# Что выполнить:
1 - Кем по профессии были молодые супруги, которых Володин встретил по дороге в Сибирь, согласно тексту о пьесе Володина?
2 - Продолжите текст о пьесе Володина после его последнего предложения.

# Исходный текст:
Если Надя, в сущности, живет в соответствии с общеприня­тыми нормами морали и ее фраза: «Мы не будем жить по-вашему никогда» — звучит в конце пьесы, то для Лиды и Кирилла принципы нормативной морали просто не существуют, они поступают только в соответствии с собственными нравст­венными убеждениями. Когда Лида узнает, что Кирилл любит другую, в ней восстает элементарное женское достоинство, и она поступает решительно и категорично. И делает это не под давлением внешних причин, а по внутреннему побуждению. Причем интересно именно то, что Лида в конце концов прини­мает решение, соответствующее тем моральным нормам, кото­рые утверждает дядя. Здесь нормативные моральные катего­рии получают необычайно тонкое человеческое обоснование из­нутри. То есть плоха не мораль сама по себе, плохо то, что ее навязывают,— тогда в молодом человеке возникает чувство противодействия.

В таком построении конфликта есть правда жизненная, а не традиционно-театральная. Это тоже пример хода, не заданного априори, а рождающегося из свойств и качеств данных харак-

 

 

теров: чем сильнее Лида и Кирилл любят друг Друга, тем острее их столкновение.

Володин уловил главное: в нашем обществе, диалектически развивающемся, моральные, нравственные и этические нормы не могут не обновляться самим ходом жизни, и надо уметь идти в ногу с жизнью. Как только нормы, которые отжили, на­чинают искусственным путем, насильственно внедряться, у со­временного молодого человека это вызывает чувство внутрен­него сопротивления. Володин очень точно уловил и столкнул в своем произведении эту борьбу старого и нового в плане эти­ческом, нравственном, борьбу двух жизненных позиций. Именно это и вызывает разность отношения к его героям в зрительном зале. С точки зрения ревнителей старого этика Ухова естест­венна и нормальна, а позиция сестер — моральное уродство.

Причем Володин, отрицая уховскую философию жизни, ни в коей мере не стремится человечески дискредитировать самого Ухова. Он рисует его добрейшим человеком, который субъек­тивно хочет добра Наде и всячески ей помогает, и ни у Нади, ни, у нас нет оснований сомневаться в его искренности.

Разъясняя как-то, что он имел в виду под психологией дяди, Володин рассказал о таком случае: он ехал в Сибирь и встре­тил молодую супружескую пару. Им по двадцать четыре года, они инженеры, хорошо работают, у них семья, квартира и т. п. И оба они хотят начать жить с начала — поменять профессии, бросить дело, которым занимаются. Они спросили у Володина совета — как им поступить. И он стал их отговаривать, сове­товал не торопиться, то есть поступил так, как поступил бы в данной ситуации Ухов. В чем здесь сложность? Ведь если эти люди окажутся в новой профессии более талантливыми, чем в прежней, все, что говорил им драматург, — уховщина в чистом виде. А если они проиграют, Ухов окажется прав.

# Исходные записи:
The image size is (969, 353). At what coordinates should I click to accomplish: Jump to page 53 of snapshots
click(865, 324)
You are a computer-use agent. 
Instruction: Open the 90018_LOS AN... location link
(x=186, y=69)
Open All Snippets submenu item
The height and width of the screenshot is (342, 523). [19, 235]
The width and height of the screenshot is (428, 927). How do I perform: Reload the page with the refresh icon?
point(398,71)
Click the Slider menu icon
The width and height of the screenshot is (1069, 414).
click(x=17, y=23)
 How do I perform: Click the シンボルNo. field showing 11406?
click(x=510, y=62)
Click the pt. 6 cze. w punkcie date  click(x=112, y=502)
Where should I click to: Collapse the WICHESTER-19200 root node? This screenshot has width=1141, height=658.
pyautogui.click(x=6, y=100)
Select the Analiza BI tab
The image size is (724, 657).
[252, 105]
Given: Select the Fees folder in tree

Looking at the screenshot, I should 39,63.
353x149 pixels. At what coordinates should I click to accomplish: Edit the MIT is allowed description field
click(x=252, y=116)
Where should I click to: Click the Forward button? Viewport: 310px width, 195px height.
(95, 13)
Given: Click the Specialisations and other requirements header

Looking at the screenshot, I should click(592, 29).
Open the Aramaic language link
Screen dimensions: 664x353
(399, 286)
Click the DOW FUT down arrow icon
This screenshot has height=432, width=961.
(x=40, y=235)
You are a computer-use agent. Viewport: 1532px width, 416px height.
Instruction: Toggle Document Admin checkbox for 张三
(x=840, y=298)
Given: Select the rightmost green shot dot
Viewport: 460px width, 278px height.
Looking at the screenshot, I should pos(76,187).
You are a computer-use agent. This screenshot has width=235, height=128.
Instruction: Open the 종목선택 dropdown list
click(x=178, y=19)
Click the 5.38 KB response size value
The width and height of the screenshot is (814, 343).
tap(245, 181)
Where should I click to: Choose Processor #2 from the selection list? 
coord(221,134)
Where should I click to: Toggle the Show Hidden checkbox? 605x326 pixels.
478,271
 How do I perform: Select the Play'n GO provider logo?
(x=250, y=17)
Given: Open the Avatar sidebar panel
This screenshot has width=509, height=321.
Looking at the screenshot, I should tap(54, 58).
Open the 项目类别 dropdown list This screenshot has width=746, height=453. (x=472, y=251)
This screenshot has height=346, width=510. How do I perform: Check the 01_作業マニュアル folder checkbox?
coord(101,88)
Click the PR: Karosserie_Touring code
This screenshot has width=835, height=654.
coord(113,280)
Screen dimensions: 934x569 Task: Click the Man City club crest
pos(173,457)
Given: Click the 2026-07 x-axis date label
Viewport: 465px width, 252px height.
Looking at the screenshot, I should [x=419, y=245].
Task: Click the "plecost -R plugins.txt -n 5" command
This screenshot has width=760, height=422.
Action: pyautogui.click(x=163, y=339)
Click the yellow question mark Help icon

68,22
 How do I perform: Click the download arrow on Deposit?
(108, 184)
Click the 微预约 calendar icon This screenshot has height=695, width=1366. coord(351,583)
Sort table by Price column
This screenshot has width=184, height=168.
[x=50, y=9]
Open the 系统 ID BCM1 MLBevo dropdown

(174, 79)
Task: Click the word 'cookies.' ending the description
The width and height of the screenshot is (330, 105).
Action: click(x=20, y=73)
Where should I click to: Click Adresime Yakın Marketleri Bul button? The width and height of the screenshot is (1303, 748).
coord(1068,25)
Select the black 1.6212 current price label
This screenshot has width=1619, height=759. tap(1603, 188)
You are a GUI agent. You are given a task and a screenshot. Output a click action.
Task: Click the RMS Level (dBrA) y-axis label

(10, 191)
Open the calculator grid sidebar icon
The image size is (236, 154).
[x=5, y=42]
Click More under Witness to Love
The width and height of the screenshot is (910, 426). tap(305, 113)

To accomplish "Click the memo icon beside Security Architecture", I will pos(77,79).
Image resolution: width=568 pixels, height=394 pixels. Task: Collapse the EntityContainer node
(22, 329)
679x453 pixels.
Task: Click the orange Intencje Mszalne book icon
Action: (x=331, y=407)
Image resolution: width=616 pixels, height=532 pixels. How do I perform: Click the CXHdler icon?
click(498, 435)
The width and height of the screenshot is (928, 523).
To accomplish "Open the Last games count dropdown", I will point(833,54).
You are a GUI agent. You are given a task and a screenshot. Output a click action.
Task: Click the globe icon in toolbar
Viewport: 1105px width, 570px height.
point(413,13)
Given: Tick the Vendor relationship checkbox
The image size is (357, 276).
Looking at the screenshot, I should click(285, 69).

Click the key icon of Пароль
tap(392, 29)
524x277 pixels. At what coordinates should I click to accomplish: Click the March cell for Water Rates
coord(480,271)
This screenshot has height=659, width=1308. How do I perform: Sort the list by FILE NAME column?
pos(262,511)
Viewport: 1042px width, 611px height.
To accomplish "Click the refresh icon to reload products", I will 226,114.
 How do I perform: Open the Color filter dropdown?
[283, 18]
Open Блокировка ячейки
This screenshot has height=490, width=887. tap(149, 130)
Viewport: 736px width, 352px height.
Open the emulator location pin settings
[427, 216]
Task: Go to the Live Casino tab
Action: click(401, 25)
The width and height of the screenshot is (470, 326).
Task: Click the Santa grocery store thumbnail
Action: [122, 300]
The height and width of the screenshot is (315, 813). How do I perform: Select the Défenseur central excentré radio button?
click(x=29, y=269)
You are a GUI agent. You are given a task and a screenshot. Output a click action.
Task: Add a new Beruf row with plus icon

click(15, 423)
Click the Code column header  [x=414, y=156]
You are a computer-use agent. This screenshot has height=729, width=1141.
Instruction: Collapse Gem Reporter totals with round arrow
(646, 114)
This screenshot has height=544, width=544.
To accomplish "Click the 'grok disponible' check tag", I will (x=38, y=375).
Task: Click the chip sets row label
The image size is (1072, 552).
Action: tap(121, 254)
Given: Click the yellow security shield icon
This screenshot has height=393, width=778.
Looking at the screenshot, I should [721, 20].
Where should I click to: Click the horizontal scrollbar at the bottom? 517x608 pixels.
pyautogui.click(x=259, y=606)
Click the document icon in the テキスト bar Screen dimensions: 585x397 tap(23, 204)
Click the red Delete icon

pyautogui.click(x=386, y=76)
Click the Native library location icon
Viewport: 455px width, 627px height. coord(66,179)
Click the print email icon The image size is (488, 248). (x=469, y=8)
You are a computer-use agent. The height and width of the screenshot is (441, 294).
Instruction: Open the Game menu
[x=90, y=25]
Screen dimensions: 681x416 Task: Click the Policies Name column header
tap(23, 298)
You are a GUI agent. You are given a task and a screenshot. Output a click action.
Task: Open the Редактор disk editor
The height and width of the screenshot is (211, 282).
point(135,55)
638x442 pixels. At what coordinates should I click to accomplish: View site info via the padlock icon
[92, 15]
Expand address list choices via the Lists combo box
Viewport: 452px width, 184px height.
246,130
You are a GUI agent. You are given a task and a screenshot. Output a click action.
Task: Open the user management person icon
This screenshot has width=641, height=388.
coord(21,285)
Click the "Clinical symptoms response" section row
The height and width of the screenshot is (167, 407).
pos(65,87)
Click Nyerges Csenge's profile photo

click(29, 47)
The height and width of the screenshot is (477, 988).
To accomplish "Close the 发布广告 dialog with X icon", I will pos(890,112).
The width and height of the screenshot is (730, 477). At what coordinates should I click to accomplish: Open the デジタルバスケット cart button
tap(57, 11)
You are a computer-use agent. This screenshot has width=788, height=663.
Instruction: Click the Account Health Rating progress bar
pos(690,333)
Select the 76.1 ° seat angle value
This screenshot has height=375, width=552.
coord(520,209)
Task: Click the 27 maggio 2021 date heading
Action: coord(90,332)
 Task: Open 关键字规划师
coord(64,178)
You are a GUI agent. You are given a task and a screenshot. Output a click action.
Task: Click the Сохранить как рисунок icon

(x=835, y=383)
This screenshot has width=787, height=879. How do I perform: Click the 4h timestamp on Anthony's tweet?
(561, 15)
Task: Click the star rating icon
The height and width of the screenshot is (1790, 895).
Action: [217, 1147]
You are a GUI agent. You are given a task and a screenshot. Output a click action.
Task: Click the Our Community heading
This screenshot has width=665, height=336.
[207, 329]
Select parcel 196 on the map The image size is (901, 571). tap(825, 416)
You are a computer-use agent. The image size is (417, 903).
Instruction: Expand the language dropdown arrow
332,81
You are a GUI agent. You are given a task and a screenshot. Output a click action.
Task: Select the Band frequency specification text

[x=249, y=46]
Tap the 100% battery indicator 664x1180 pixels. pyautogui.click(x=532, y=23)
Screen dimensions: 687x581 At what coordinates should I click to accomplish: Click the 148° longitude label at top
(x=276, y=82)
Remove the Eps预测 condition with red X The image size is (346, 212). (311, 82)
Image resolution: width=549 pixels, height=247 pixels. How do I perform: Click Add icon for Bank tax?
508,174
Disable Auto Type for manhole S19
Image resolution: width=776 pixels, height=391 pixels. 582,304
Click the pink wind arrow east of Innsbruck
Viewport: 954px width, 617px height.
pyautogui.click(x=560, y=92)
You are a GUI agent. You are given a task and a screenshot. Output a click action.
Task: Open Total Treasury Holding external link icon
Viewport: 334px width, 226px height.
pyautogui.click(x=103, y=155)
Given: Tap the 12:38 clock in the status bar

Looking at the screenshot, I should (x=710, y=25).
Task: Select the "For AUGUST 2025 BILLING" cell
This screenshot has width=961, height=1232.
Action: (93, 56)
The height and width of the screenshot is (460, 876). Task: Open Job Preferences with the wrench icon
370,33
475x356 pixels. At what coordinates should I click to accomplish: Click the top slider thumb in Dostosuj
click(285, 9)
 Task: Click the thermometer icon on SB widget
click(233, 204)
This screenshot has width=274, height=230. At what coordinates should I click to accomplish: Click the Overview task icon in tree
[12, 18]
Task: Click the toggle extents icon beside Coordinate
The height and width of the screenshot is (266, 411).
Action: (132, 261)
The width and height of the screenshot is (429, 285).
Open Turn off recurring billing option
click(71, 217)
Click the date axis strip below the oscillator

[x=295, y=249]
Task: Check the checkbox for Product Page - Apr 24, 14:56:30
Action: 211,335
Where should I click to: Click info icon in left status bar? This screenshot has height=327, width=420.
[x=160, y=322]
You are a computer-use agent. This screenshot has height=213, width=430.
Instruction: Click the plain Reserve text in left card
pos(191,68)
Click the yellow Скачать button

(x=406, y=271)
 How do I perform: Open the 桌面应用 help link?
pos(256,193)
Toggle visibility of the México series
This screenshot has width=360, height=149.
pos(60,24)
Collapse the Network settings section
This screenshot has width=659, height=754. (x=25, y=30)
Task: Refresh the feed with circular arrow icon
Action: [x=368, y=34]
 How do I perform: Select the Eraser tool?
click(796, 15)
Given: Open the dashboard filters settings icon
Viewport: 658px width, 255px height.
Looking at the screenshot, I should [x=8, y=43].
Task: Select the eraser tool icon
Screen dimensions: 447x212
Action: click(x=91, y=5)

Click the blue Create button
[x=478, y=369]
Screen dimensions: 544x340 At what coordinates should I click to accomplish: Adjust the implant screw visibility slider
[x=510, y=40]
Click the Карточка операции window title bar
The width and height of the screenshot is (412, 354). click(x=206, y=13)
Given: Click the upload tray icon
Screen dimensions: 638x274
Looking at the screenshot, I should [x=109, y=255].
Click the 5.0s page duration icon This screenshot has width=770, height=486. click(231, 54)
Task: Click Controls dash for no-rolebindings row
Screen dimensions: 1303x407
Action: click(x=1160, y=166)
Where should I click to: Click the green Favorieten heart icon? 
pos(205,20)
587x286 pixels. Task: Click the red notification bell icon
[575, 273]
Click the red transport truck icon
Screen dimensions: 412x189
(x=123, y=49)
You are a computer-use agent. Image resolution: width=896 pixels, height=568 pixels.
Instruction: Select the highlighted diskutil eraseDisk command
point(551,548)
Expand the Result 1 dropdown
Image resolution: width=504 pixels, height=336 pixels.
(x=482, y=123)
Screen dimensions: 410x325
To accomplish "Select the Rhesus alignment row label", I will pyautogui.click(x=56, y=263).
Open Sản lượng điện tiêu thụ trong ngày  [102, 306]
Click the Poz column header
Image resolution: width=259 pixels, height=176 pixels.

# Список ответов:
1 - Они были инженерами.

2 -
В этом глубина и жизненная объемность володинскои пьесы. У человека, имеющего призвание и талант, не может, не должно быть ограничительных знаков, мешающих нормально развиваться его способностям, хотя это может показаться, с точки зрения элементарного здравого смысла, нелепым, нело­гичным, бессмысленным.

Володин не путает карт и не делает кроссворда, он просто идет за логикой жизни данного человека. Тот же Ухов, по су­ществу, объективно хороший человек, и драматург не разделяет его качеств искусственно на хорошие и плохие. В нем просто есть загадка, которая существует и каждом человеке. Это и создает жизненную объемность. В этом заключается отличие пьес Володина от многих драматургических произведений, где воинствующий здравый смысл мещанства вступает в бой со всем новым, свежим, но, к сожалению, мы с самого начала совершенно точно разделяем действующих лиц на два лагеря и заранее понимаем, кого нам надлежит любить, кого ненавидеть.

 

 

Конфликт володинских пьес — это конфликт разных миро­воззрений, разных нравственных принципов, и оттого, что он кажется таким личным, он не становится менее общественно значимым. Поэтому именно сейчас, когда мы говорим о важ­ности проблемы нравственного усовершенствования человека, эти пьесы должны быть приняты нами на вооружение: они ре­шают эту проблему тонкими и глубокими средствами искус­ства.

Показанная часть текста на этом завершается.